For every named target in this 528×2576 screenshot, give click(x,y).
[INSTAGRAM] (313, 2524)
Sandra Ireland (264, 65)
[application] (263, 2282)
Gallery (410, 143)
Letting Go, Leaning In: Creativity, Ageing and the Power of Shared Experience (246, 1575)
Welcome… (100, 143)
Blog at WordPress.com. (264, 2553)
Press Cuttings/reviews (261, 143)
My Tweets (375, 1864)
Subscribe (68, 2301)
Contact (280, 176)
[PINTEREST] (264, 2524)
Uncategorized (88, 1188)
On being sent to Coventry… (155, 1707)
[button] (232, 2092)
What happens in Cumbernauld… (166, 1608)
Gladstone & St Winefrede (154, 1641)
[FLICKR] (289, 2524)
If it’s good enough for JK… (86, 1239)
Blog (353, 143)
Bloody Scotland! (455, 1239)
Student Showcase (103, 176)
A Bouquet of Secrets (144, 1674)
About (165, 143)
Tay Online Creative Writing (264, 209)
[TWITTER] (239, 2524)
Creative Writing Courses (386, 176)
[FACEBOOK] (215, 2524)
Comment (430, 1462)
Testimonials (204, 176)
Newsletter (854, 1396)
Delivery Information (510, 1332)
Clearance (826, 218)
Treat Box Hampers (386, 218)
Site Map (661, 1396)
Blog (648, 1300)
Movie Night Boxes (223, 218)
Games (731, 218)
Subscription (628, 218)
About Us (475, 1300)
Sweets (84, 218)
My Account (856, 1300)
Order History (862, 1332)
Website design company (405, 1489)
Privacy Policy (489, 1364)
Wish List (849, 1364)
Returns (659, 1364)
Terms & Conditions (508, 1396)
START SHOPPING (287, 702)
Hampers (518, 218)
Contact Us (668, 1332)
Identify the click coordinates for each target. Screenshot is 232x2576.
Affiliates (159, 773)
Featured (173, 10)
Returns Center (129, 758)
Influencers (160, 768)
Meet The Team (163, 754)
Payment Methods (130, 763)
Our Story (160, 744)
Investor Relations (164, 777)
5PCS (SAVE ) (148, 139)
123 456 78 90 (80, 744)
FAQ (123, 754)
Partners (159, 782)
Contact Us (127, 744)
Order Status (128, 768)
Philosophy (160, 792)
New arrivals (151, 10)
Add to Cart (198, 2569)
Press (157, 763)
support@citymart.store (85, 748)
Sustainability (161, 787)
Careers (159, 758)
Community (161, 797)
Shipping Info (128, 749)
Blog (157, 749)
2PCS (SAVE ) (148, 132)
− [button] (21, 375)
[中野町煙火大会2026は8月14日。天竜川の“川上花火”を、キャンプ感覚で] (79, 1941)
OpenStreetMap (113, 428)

§ **EXERCISE BRIEF**
Above are the records; print exactly the lines from the line with "Welcome… (100, 143)" to the line with "About (165, 143)", including both, and nothing else.

§ **ANSWER BELOW**
Welcome… (100, 143)
Blog at WordPress.com. (264, 2553)
Press Cuttings/reviews (261, 143)
My Tweets (375, 1864)
Subscribe (68, 2301)
Contact (280, 176)
[PINTEREST] (264, 2524)
Uncategorized (88, 1188)
On being sent to Coventry… (155, 1707)
[button] (232, 2092)
What happens in Cumbernauld… (166, 1608)
Gladstone & St Winefrede (154, 1641)
[FLICKR] (289, 2524)
If it’s good enough for JK… (86, 1239)
Blog (353, 143)
Bloody Scotland! (455, 1239)
Student Showcase (103, 176)
A Bouquet of Secrets (144, 1674)
About (165, 143)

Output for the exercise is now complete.